### TRY IT
Search the records below for "computer" and copy every line it turns up in.

== RECORDS

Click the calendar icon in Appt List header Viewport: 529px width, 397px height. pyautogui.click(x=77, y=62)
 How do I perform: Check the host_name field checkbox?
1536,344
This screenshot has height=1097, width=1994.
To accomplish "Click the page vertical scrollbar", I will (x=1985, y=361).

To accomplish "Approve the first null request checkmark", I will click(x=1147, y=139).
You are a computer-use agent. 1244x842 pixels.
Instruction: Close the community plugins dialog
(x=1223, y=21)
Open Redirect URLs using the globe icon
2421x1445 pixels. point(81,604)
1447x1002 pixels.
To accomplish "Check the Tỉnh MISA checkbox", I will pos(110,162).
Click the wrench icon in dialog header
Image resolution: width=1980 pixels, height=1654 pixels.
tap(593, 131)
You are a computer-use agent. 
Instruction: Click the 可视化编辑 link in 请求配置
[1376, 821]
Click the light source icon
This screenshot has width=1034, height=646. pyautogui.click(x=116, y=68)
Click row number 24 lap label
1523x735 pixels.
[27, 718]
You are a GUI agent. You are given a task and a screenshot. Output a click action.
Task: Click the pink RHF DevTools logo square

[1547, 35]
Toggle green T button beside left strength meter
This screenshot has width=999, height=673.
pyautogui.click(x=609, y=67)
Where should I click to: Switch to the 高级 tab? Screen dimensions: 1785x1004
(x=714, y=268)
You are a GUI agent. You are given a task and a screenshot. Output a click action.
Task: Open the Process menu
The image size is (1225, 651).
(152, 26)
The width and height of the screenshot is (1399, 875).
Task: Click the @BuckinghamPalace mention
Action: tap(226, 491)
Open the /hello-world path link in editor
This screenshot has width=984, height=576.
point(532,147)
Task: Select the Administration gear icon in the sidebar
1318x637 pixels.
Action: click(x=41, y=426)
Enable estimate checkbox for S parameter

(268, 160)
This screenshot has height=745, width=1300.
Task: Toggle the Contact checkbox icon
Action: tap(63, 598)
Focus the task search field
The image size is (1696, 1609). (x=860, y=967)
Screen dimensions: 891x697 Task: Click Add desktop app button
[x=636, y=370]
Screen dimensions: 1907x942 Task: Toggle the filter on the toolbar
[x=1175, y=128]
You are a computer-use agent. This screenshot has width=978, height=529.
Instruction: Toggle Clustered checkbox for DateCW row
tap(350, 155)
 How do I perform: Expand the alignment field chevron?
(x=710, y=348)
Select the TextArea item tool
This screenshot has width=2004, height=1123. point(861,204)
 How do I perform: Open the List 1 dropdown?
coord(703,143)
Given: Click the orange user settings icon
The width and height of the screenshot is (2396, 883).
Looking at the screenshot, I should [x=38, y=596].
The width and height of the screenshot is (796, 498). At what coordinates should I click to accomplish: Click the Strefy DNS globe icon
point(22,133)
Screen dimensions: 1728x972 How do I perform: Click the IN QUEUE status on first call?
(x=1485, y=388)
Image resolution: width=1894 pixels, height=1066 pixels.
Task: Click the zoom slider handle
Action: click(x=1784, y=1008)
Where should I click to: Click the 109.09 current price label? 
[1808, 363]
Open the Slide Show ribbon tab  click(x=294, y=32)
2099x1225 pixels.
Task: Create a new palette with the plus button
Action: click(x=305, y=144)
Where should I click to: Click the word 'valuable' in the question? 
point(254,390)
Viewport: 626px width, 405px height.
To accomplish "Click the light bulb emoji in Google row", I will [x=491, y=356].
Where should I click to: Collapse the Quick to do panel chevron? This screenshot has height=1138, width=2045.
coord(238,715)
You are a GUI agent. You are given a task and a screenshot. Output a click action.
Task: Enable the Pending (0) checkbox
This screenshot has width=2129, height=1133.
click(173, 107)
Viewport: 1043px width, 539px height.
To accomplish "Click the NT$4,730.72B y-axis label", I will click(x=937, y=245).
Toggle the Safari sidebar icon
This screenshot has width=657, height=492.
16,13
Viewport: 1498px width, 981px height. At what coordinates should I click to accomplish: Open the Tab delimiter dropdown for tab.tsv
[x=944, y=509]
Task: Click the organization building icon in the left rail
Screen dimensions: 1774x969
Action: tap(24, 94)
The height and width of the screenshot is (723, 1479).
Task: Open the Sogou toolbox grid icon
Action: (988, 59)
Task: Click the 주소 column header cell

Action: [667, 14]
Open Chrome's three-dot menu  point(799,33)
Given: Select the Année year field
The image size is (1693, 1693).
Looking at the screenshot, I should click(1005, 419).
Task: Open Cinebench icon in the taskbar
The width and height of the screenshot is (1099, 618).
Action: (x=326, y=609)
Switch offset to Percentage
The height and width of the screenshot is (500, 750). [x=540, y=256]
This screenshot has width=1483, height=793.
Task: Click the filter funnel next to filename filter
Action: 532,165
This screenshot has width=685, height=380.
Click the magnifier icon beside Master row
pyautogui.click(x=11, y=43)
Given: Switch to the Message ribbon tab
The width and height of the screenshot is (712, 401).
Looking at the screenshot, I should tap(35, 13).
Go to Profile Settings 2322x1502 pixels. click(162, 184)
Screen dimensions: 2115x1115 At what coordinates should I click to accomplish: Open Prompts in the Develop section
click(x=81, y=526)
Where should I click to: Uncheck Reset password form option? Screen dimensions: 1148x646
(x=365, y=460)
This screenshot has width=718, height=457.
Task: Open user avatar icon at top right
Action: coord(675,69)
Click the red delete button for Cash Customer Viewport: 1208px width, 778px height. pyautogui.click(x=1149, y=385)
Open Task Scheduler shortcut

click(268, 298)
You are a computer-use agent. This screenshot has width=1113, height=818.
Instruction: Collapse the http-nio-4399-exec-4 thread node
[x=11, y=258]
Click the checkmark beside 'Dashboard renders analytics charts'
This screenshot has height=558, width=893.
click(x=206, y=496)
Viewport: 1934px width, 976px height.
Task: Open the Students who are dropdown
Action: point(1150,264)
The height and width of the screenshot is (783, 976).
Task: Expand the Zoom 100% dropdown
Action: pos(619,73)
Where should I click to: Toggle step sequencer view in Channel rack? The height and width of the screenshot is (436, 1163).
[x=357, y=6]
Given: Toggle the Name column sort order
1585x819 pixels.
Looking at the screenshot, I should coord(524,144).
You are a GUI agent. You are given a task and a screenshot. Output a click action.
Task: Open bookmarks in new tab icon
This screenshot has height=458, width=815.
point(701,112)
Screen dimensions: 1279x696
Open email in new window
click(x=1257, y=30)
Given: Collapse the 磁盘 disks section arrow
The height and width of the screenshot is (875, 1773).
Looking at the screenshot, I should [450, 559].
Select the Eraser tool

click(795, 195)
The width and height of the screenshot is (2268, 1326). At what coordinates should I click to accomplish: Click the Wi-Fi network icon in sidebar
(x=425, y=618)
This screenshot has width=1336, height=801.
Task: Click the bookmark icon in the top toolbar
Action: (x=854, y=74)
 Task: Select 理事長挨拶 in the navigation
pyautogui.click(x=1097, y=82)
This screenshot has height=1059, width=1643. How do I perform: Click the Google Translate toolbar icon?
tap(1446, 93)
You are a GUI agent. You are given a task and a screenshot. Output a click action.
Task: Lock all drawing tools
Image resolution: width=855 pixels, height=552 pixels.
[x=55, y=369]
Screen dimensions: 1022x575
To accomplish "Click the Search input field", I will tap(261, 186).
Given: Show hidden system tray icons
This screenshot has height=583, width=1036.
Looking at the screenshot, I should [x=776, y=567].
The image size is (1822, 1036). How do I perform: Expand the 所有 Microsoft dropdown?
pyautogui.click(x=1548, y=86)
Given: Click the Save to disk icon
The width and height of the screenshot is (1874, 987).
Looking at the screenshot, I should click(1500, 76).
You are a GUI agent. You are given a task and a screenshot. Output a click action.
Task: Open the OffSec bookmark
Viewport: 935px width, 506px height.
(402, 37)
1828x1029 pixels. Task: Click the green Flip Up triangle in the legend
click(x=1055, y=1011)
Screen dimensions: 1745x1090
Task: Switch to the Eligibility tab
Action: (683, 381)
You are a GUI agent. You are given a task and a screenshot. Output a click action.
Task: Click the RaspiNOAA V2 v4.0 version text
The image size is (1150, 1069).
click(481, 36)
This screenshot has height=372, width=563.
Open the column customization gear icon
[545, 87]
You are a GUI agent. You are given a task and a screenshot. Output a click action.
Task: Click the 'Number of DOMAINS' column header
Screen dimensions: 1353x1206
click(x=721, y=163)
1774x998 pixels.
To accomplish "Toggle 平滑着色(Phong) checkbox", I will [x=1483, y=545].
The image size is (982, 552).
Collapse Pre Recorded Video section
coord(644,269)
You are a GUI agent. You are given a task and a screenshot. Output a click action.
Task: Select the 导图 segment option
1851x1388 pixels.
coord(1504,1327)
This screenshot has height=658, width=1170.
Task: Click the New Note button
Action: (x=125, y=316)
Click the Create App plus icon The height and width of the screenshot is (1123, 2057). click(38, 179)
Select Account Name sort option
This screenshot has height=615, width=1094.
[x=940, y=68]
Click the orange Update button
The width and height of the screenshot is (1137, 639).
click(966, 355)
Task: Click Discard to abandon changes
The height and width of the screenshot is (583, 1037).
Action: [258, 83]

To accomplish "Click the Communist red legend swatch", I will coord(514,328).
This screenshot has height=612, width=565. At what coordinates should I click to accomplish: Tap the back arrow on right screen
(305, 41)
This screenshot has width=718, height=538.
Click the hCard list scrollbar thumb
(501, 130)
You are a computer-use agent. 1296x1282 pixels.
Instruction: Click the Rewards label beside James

====

### ANSWER TO THE PROBLEM
You are a computer-use agent. 1244x842 pixels.
You are a computer-use agent. 
You are a computer-use agent. This screenshot has width=978, height=529.
You are a computer-use agent. This screenshot has width=1113, height=818.
You are a computer-use agent. 1296x1282 pixels.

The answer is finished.